错误分析如果你想调整偏差并获得高度准确的错误估计:看看我的代码here,它实现了 Ulli Wolff 的这篇论文或原版 UW inMatlab

Functions Tested

功能测试

  • a = correlatedData(n=10000)is from a routine found here
  • gamma()is from same place as correlated_data()
  • acorr()is my function below
  • estimated_autocorrelationis found in another answer
  • acf()is from from statsmodels.tsa.stattools import acf
  • a = correlatedData(n=10000)来自这里的例程
  • gamma()来自同一个地方 correlated_data()
  • acorr()下面是我的功能
  • estimated_autocorrelation在另一个答案中找到
  • acf()来自 from statsmodels.tsa.stattools import acf

Timings

时间安排

%timeit a0, junk, junk = gamma(a, f=0)                            # puwr.py
%timeit a1 = [acorr(a, m, i) for i in range(l)]                   # my own
%timeit a2 = acf(a)                                               # statstools
%timeit a3 = estimated_autocorrelation(a)                         # numpy
%timeit a4 = acf(a, fft=True)                                     # stats FFT

## -- End pasted text --
100 loops, best of 3: 7.18 ms per loop
100 loops, best of 3: 2.15 ms per loop
10 loops, best of 3: 88.3 ms per loop
10 loops, best of 3: 87.6 ms per loop
100 loops, best of 3: 3.33 ms per loop

Edit... I checked again keeping l=40and changing n=10000to n=200000samples the FFT methods start to get a bit of traction and statsmodelsfft implementation just edges it... (order is the same)
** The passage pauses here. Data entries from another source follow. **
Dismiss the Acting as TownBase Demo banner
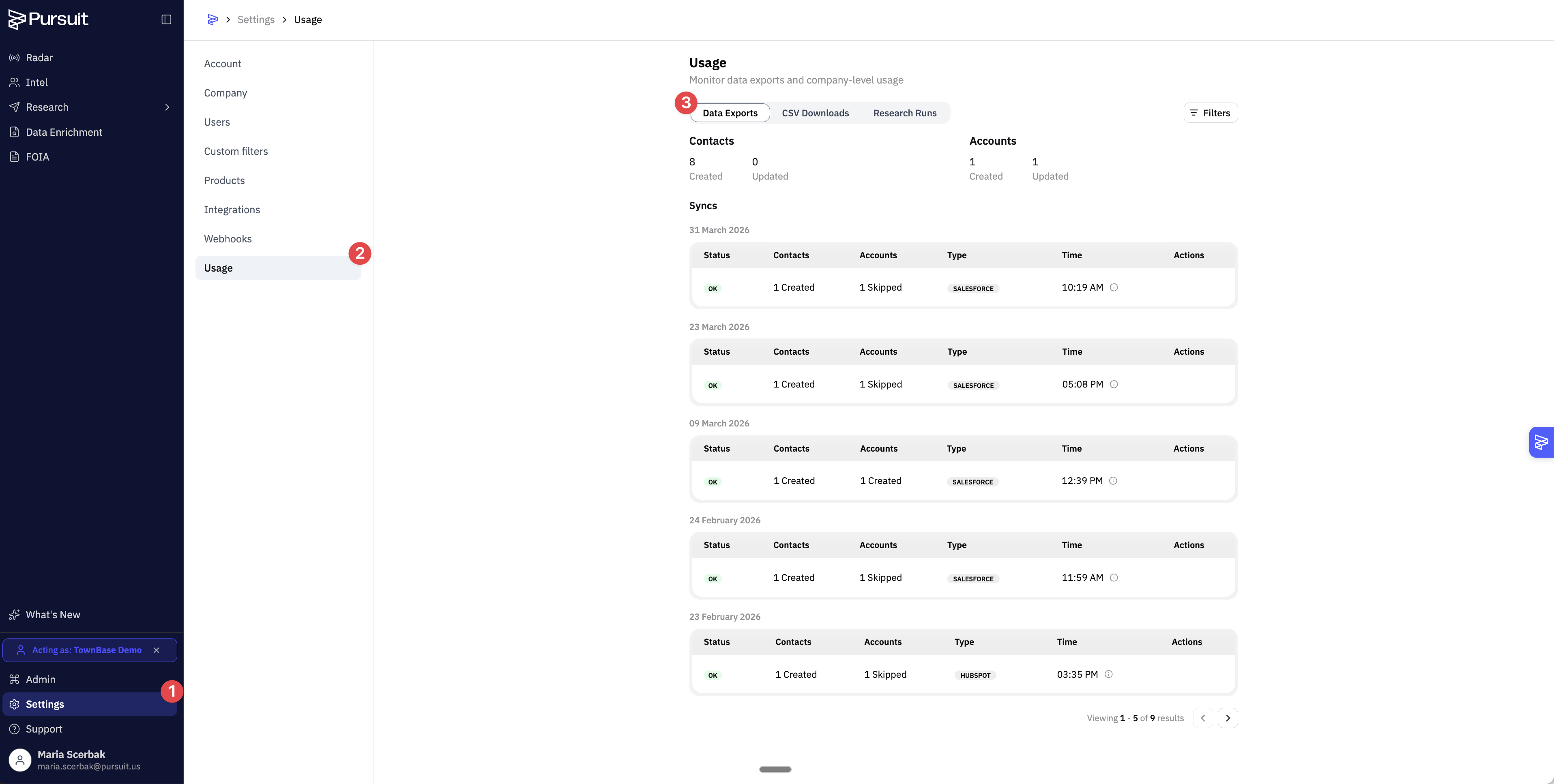Viewport: 1554px width, 784px height. (156, 650)
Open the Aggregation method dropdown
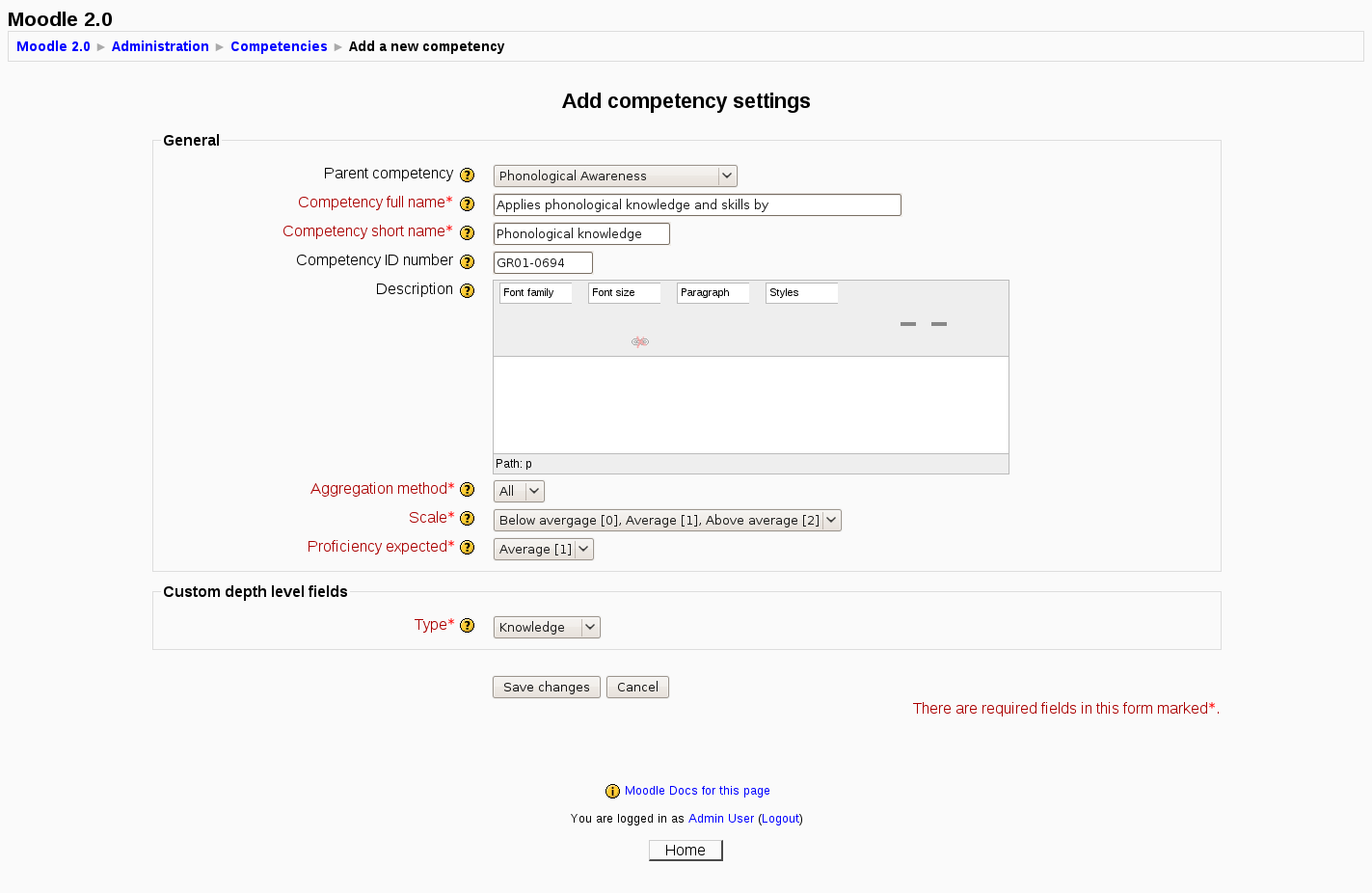 tap(519, 491)
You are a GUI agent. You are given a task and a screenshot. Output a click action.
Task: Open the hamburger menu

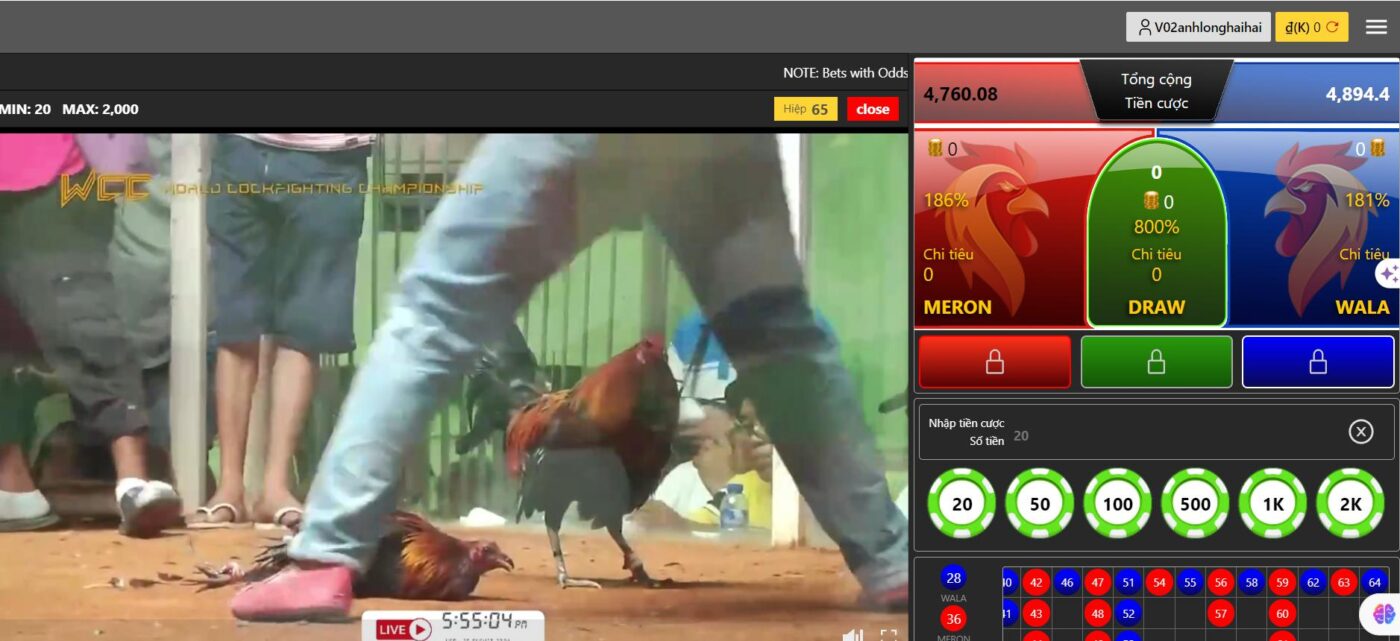[1377, 27]
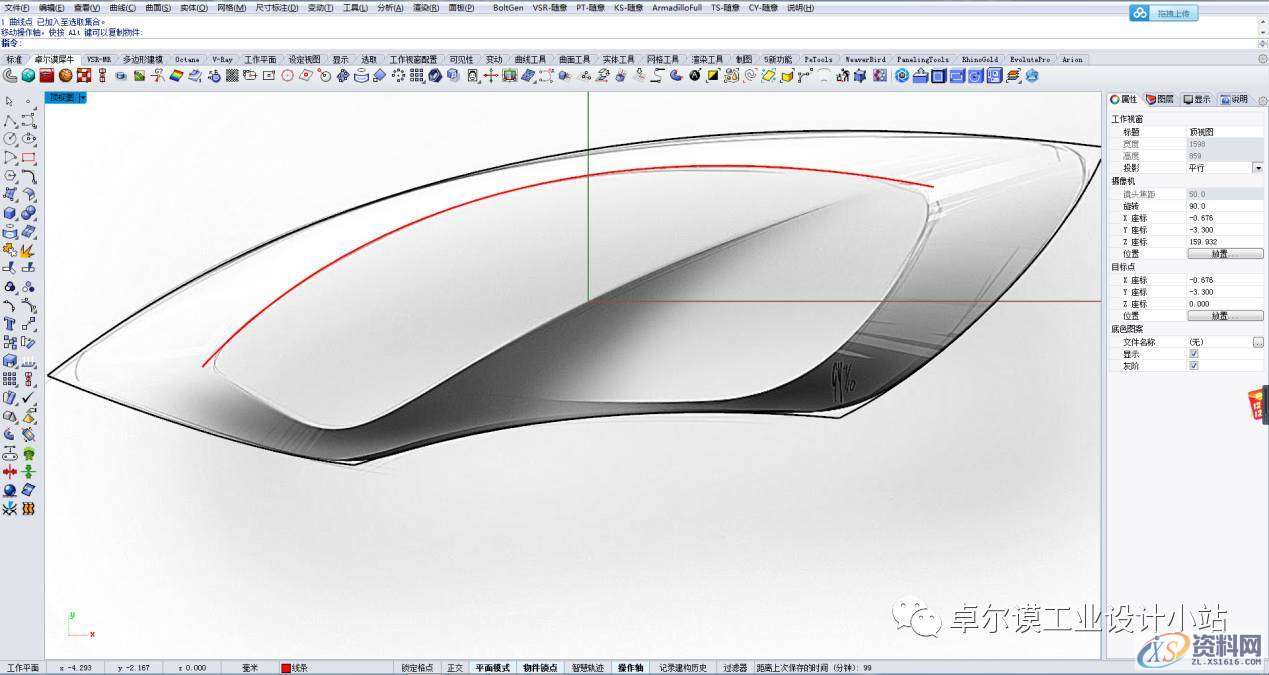Switch to the 图层 panel tab

(1160, 99)
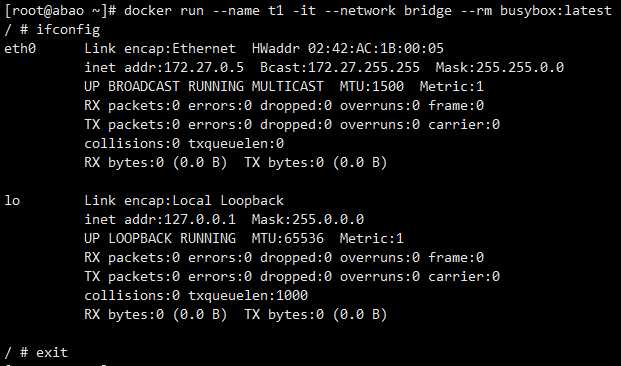Image resolution: width=621 pixels, height=366 pixels.
Task: Click the txqueuelen:1000 text
Action: [x=248, y=295]
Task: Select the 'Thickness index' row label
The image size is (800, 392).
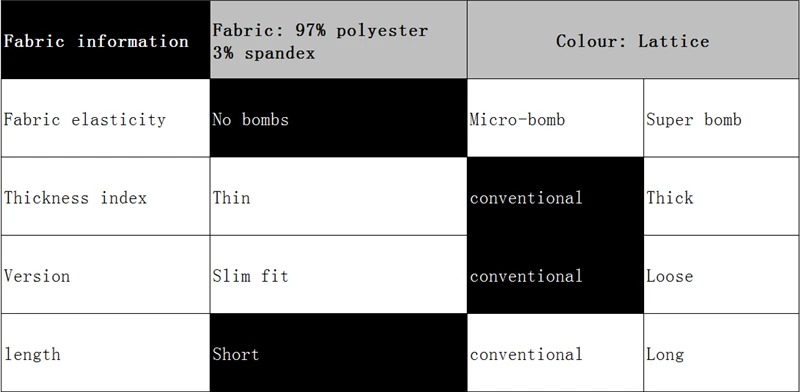Action: 105,197
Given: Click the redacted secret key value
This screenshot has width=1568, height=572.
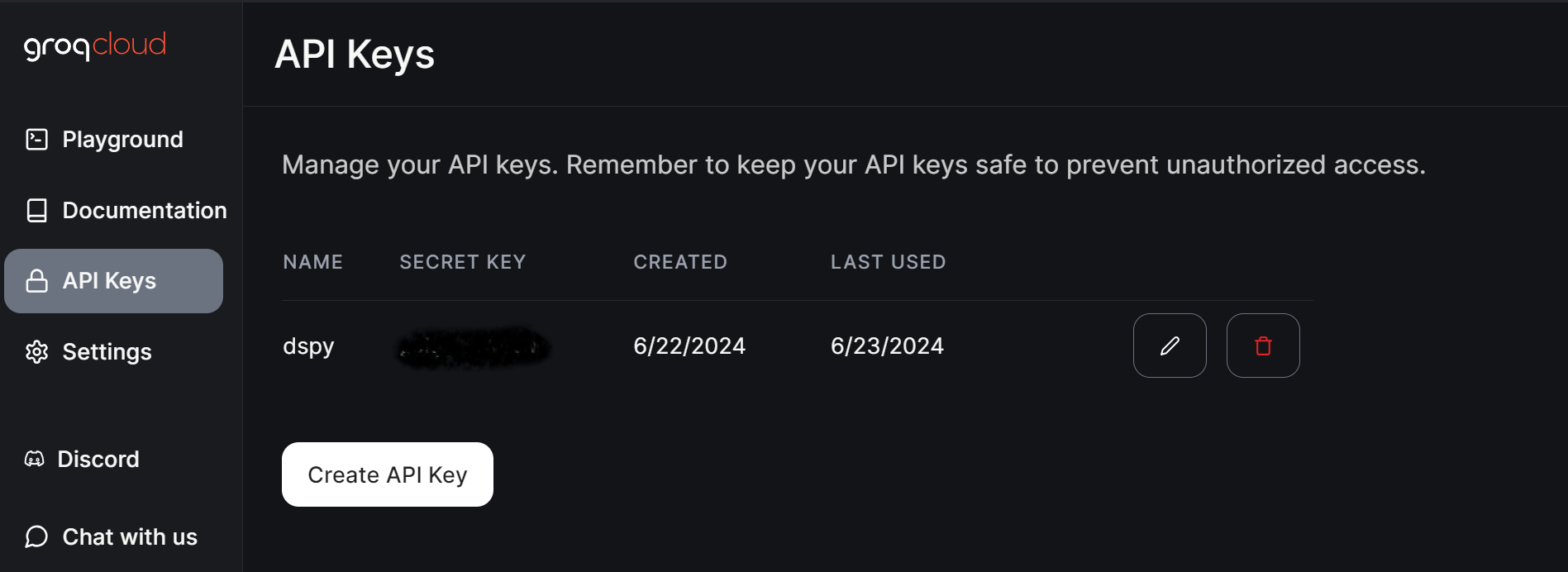Looking at the screenshot, I should pyautogui.click(x=473, y=346).
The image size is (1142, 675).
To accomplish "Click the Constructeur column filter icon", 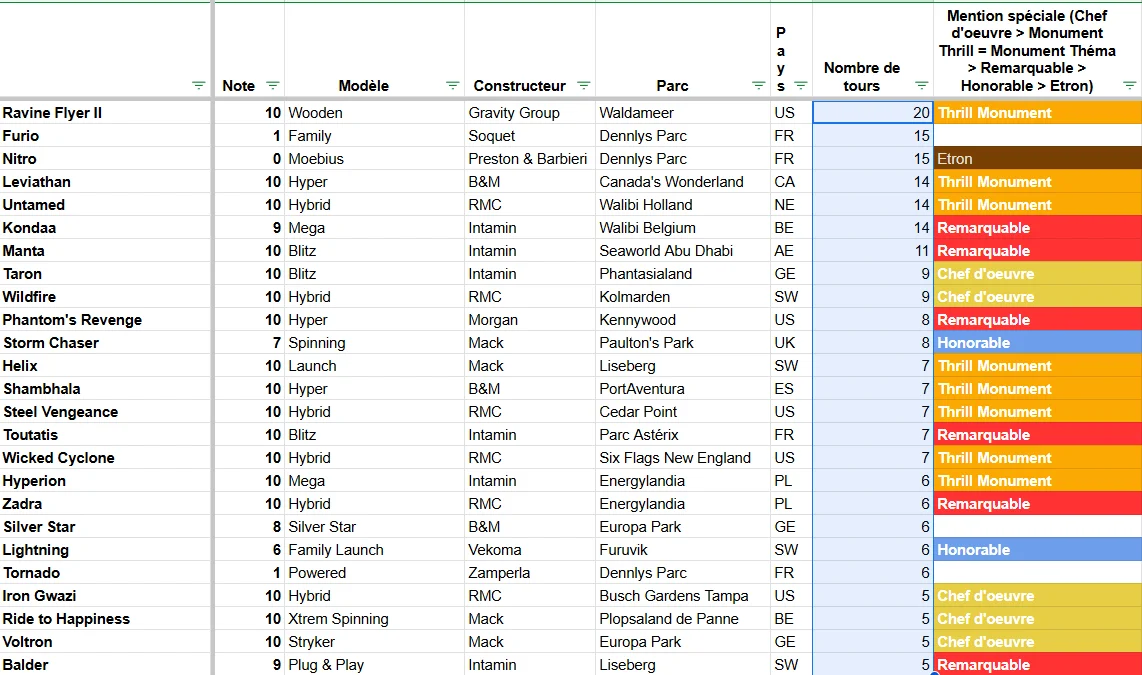I will pyautogui.click(x=584, y=86).
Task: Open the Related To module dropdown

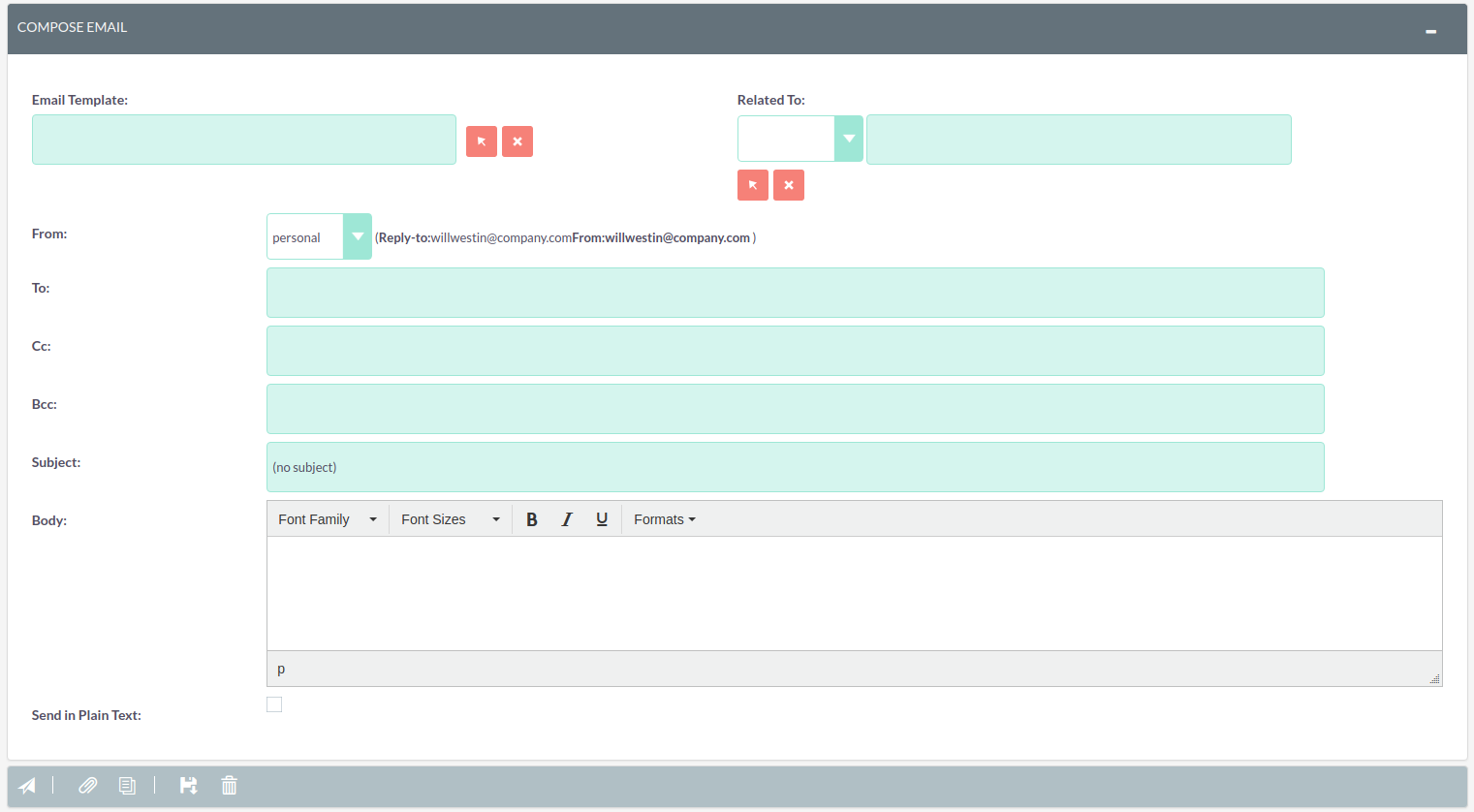Action: (848, 138)
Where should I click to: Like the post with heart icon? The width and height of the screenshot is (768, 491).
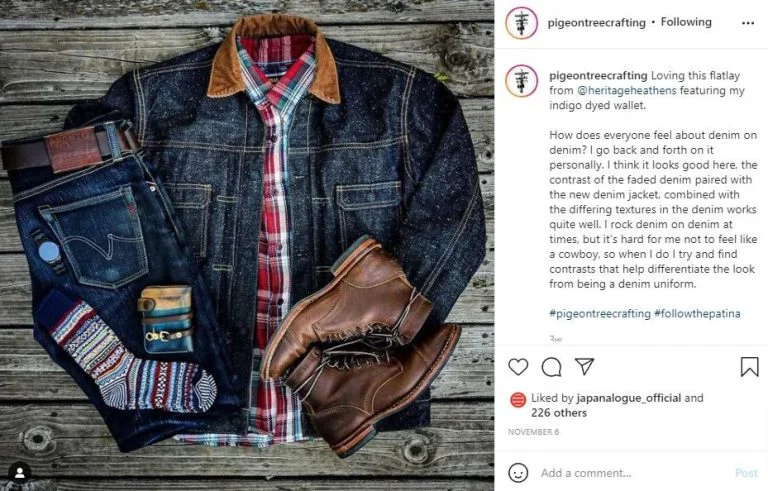[x=518, y=367]
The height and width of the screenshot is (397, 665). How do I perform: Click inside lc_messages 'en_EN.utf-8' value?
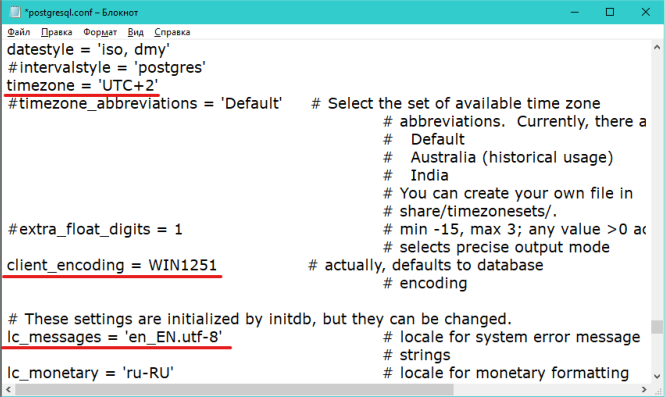[x=173, y=337]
编辑...我检查再次保持l=40和不断变化的n=10000,以n=200000样品的FFT方法开始变得有点牵引和statsmodelsFFT实现只是边缘吧...(顺序是一样的)

## -- End pasted text --
10 loops, best of 3: 86.2 ms per loop
10 loops, best of 3: 69.5 ms per loop
1 loops, best of 3: 16.2 s per loop
1 loops, best of 3: 16.3 s per loop
10 loops, best of 3: 52.3 ms per loop

Edit 2: I changed my routine and re-tested vs. the FFT for n=10000and n=20000

编辑 2:我改变了我的例行程序并重新测试了 FFTn=10000n=20000

a = correlatedData(n=200000); b=correlatedData(n=10000)
m = a.mean(); rng = np.arange(40); mb = b.mean()
%timeit a1 = map(lambda t:acorr(a, m, t), rng)
%timeit a1 = map(lambda t:acorr.acorr(b, mb, t), rng)
%timeit a4 = acf(a, fft=True)
%timeit a4 = acf(b, fft=True)

10 loops, best of 3: 73.3 ms per loop   # acorr below
100 loops, best of 3: 2.37 ms per loop  # acorr below
10 loops, best of 3: 79.2 ms per loop   # statstools with FFT
100 loops, best of 3: 2.69 ms per loop # statstools with FFT

Implementation

执行

def acorr(op_samples, mean, separation, norm = 1):
    """autocorrelation of a measured operator with optional normalisation
    the autocorrelation is measured over the 0th axis

    Required Inputs
        op_samples  :: np.ndarray :: the operator samples
        mean        :: float :: the mean of the operator
        separation  :: int :: the separation between HMC steps
        norm        :: float :: the autocorrelation with separation=0
    """
    return ((op_samples[:op_samples.size-separation] - mean)*(op_samples[separation:]- mean)).ravel().mean() / norm

4xspeedupcan be achieved below. You must be careful to only pass op_samples=a.copy()as it will modify the array aby a-=meanotherwise:

4x可以在下面实现加速。你必须小心只传递,否则op_samples=a.copy()它会修改数组:aa-=mean

op_samples -= mean
return (op_samples[:op_samples.size-separation]*op_samples[separation:]).ravel().mean() / norm

Sanity Check

完整性检查

enter image description here

在此处输入图片说明

Example Error Analysis

示例错误分析

This is a bit out of scope but I can't be bothered to redo the figure without the integrated autocorrelation time or integration window calculation. The autocorrelations with errors are clear in the bottom plot enter image description here

这有点超出范围,但如果没有积分自相关时间或积分窗口计算,我不会费心重做这个数字。底部图中的误差自相关很清楚 在此处输入图片说明

回答by Corin Dawson

I found this got the expected results with just a slight change:

我发现这得到了预期的结果,只需稍作改动:

def estimated_autocorrelation(x):
    n = len(x)
    variance = x.var()
    x = x-x.mean()
    r = N.correlate(x, x, mode = 'full')
    result = r/(variance*n)
    return result

Testing against Excel's autocorrelation results.

针对 Excel 的自相关结果进行测试。